--- START OF Records for this exercise ---

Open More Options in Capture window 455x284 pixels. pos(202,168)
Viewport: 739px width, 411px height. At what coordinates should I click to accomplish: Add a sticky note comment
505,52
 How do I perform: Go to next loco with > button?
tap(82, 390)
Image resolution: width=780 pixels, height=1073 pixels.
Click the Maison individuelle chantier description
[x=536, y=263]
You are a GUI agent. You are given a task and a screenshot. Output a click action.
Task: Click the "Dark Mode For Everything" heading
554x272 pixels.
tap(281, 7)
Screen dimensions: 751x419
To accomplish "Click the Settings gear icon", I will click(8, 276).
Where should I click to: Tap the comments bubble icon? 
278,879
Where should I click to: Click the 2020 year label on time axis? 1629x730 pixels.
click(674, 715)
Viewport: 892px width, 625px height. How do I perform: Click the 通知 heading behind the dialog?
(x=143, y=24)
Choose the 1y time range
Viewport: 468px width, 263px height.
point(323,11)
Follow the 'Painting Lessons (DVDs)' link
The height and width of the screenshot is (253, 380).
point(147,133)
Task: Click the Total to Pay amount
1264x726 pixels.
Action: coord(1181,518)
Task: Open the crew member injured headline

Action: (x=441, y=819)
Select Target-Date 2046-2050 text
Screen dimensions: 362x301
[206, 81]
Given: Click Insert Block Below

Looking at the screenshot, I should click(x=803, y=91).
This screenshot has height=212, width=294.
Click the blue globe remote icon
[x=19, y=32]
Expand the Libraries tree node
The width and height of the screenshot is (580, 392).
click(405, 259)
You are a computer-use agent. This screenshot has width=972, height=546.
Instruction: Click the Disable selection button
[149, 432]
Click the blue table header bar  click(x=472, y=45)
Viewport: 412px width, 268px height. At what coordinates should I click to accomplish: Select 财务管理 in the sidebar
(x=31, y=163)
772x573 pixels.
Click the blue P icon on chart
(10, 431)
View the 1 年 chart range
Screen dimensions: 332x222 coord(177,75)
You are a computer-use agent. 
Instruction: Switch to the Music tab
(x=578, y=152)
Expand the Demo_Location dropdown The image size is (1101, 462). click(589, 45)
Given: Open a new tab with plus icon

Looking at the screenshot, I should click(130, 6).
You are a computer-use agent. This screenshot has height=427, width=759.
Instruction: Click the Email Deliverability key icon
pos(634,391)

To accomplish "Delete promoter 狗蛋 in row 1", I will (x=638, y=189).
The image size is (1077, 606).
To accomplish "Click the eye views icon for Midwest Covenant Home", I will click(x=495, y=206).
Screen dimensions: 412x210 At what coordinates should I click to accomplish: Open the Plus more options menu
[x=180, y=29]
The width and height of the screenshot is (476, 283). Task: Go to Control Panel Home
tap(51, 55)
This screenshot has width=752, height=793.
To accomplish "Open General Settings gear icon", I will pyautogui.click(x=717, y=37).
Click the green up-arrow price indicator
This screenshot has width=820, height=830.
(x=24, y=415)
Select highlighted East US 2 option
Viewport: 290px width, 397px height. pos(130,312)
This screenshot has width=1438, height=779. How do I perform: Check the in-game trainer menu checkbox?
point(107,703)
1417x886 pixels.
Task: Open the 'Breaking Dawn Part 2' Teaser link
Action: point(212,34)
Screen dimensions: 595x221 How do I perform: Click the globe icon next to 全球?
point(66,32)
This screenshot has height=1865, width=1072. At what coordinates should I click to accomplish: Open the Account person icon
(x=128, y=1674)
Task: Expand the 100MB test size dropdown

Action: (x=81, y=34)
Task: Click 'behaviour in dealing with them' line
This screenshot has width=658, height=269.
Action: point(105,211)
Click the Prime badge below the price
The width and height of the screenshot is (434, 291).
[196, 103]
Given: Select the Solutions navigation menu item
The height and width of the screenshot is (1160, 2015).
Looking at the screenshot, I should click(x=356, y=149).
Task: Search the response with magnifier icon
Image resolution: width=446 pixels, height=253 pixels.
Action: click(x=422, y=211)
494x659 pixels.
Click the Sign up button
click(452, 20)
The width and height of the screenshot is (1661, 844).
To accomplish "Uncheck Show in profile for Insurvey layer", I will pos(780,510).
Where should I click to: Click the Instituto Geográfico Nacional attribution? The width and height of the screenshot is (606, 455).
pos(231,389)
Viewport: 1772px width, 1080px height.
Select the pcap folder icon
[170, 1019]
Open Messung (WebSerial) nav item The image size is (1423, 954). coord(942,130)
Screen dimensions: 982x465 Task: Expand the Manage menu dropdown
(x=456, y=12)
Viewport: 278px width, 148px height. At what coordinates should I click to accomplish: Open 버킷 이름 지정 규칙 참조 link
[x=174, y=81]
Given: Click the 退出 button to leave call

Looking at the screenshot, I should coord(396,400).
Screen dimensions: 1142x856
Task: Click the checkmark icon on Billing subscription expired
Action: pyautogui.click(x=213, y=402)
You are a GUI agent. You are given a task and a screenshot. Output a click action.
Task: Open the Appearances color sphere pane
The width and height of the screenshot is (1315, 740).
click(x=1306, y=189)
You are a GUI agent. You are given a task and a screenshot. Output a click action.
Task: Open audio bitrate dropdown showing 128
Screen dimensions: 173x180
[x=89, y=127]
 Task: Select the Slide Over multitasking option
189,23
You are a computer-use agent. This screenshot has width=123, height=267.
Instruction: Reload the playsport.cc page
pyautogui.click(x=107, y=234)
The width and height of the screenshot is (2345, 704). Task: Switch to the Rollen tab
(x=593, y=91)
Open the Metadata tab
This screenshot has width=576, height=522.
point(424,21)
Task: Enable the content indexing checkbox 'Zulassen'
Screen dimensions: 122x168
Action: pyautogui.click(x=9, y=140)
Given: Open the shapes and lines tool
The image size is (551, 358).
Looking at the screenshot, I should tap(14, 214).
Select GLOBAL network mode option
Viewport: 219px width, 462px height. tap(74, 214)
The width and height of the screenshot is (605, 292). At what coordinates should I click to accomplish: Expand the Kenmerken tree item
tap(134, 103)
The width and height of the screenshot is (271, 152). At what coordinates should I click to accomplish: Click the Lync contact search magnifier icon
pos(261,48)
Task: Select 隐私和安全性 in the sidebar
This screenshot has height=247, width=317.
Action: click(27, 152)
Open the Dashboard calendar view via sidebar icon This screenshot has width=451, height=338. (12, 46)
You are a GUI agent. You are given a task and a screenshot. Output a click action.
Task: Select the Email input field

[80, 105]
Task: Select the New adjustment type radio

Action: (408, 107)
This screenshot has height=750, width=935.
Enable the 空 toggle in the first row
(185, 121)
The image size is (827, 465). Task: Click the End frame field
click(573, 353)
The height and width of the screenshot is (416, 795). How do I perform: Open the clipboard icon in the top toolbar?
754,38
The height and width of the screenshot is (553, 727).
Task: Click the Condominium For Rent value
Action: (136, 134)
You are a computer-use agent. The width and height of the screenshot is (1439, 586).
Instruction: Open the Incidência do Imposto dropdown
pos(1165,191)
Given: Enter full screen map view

--- END OF Records for this exercise ---

> [What you have to do] Duplicate every line of the entries above without any changes.

> [Task response]
Open More Options in Capture window 455x284 pixels. pos(202,168)
Viewport: 739px width, 411px height. At what coordinates should I click to accomplish: Add a sticky note comment
505,52
 How do I perform: Go to next loco with > button?
tap(82, 390)
Image resolution: width=780 pixels, height=1073 pixels.
Click the Maison individuelle chantier description
[x=536, y=263]
You are a GUI agent. You are given a task and a screenshot. Output a click action.
Task: Click the "Dark Mode For Everything" heading
554x272 pixels.
tap(281, 7)
Screen dimensions: 751x419
To accomplish "Click the Settings gear icon", I will click(8, 276).
Where should I click to: Tap the comments bubble icon? 
278,879
Where should I click to: Click the 2020 year label on time axis? 1629x730 pixels.
click(674, 715)
Viewport: 892px width, 625px height. How do I perform: Click the 通知 heading behind the dialog?
(x=143, y=24)
Choose the 1y time range
Viewport: 468px width, 263px height.
point(323,11)
Follow the 'Painting Lessons (DVDs)' link
The height and width of the screenshot is (253, 380).
point(147,133)
Task: Click the Total to Pay amount
1264x726 pixels.
Action: coord(1181,518)
Task: Open the crew member injured headline

Action: (x=441, y=819)
Select Target-Date 2046-2050 text
Screen dimensions: 362x301
[206, 81]
Given: Click Insert Block Below

Looking at the screenshot, I should click(x=803, y=91).
This screenshot has height=212, width=294.
Click the blue globe remote icon
[x=19, y=32]
Expand the Libraries tree node
The width and height of the screenshot is (580, 392).
click(405, 259)
You are a computer-use agent. This screenshot has width=972, height=546.
Instruction: Click the Disable selection button
[149, 432]
Click the blue table header bar  click(x=472, y=45)
Viewport: 412px width, 268px height. At what coordinates should I click to accomplish: Select 财务管理 in the sidebar
(x=31, y=163)
772x573 pixels.
Click the blue P icon on chart
(10, 431)
View the 1 年 chart range
Screen dimensions: 332x222 coord(177,75)
You are a computer-use agent. 
Instruction: Switch to the Music tab
(x=578, y=152)
Expand the Demo_Location dropdown The image size is (1101, 462). click(589, 45)
Given: Open a new tab with plus icon

Looking at the screenshot, I should click(130, 6).
You are a computer-use agent. This screenshot has height=427, width=759.
Instruction: Click the Email Deliverability key icon
pos(634,391)

To accomplish "Delete promoter 狗蛋 in row 1", I will (x=638, y=189).
The image size is (1077, 606).
To accomplish "Click the eye views icon for Midwest Covenant Home", I will click(x=495, y=206).
Screen dimensions: 412x210 At what coordinates should I click to accomplish: Open the Plus more options menu
[x=180, y=29]
The width and height of the screenshot is (476, 283). Task: Go to Control Panel Home
tap(51, 55)
This screenshot has width=752, height=793.
To accomplish "Open General Settings gear icon", I will pyautogui.click(x=717, y=37).
Click the green up-arrow price indicator
This screenshot has width=820, height=830.
(x=24, y=415)
Select highlighted East US 2 option
Viewport: 290px width, 397px height. pos(130,312)
This screenshot has width=1438, height=779. How do I perform: Check the in-game trainer menu checkbox?
point(107,703)
1417x886 pixels.
Task: Open the 'Breaking Dawn Part 2' Teaser link
Action: point(212,34)
Screen dimensions: 595x221 How do I perform: Click the globe icon next to 全球?
point(66,32)
This screenshot has height=1865, width=1072. At what coordinates should I click to accomplish: Open the Account person icon
(x=128, y=1674)
Task: Expand the 100MB test size dropdown

Action: (x=81, y=34)
Task: Click 'behaviour in dealing with them' line
This screenshot has width=658, height=269.
Action: point(105,211)
Click the Prime badge below the price
The width and height of the screenshot is (434, 291).
[196, 103]
Given: Select the Solutions navigation menu item
The height and width of the screenshot is (1160, 2015).
Looking at the screenshot, I should click(x=356, y=149).
Task: Search the response with magnifier icon
Image resolution: width=446 pixels, height=253 pixels.
Action: click(x=422, y=211)
494x659 pixels.
Click the Sign up button
click(452, 20)
The width and height of the screenshot is (1661, 844).
To accomplish "Uncheck Show in profile for Insurvey layer", I will pos(780,510).
Where should I click to: Click the Instituto Geográfico Nacional attribution? The width and height of the screenshot is (606, 455).
pos(231,389)
Viewport: 1772px width, 1080px height.
Select the pcap folder icon
[170, 1019]
Open Messung (WebSerial) nav item The image size is (1423, 954). coord(942,130)
Screen dimensions: 982x465 Task: Expand the Manage menu dropdown
(x=456, y=12)
Viewport: 278px width, 148px height. At what coordinates should I click to accomplish: Open 버킷 이름 지정 규칙 참조 link
[x=174, y=81]
Given: Click the 退出 button to leave call

Looking at the screenshot, I should coord(396,400).
Screen dimensions: 1142x856
Task: Click the checkmark icon on Billing subscription expired
Action: pyautogui.click(x=213, y=402)
You are a GUI agent. You are given a task and a screenshot. Output a click action.
Task: Open the Appearances color sphere pane
The width and height of the screenshot is (1315, 740).
click(x=1306, y=189)
You are a GUI agent. You are given a task and a screenshot. Output a click action.
Task: Open audio bitrate dropdown showing 128
Screen dimensions: 173x180
[x=89, y=127]
 Task: Select the Slide Over multitasking option
189,23
You are a computer-use agent. This screenshot has width=123, height=267.
Instruction: Reload the playsport.cc page
pyautogui.click(x=107, y=234)
The width and height of the screenshot is (2345, 704). Task: Switch to the Rollen tab
(x=593, y=91)
Open the Metadata tab
This screenshot has width=576, height=522.
point(424,21)
Task: Enable the content indexing checkbox 'Zulassen'
Screen dimensions: 122x168
Action: pyautogui.click(x=9, y=140)
Given: Open the shapes and lines tool
The image size is (551, 358).
Looking at the screenshot, I should tap(14, 214).
Select GLOBAL network mode option
Viewport: 219px width, 462px height. tap(74, 214)
The width and height of the screenshot is (605, 292). At what coordinates should I click to accomplish: Expand the Kenmerken tree item
tap(134, 103)
The width and height of the screenshot is (271, 152). At what coordinates should I click to accomplish: Click the Lync contact search magnifier icon
pos(261,48)
Task: Select 隐私和安全性 in the sidebar
This screenshot has height=247, width=317.
Action: click(27, 152)
Open the Dashboard calendar view via sidebar icon This screenshot has width=451, height=338. (12, 46)
You are a GUI agent. You are given a task and a screenshot. Output a click action.
Task: Select the Email input field

[80, 105]
Task: Select the New adjustment type radio

Action: (408, 107)
This screenshot has height=750, width=935.
Enable the 空 toggle in the first row
(185, 121)
The image size is (827, 465). Task: Click the End frame field
click(573, 353)
The height and width of the screenshot is (416, 795). How do I perform: Open the clipboard icon in the top toolbar?
754,38
The height and width of the screenshot is (553, 727).
Task: Click the Condominium For Rent value
Action: (136, 134)
You are a computer-use agent. The width and height of the screenshot is (1439, 586).
Instruction: Open the Incidência do Imposto dropdown
pos(1165,191)
Given: Enter full screen map view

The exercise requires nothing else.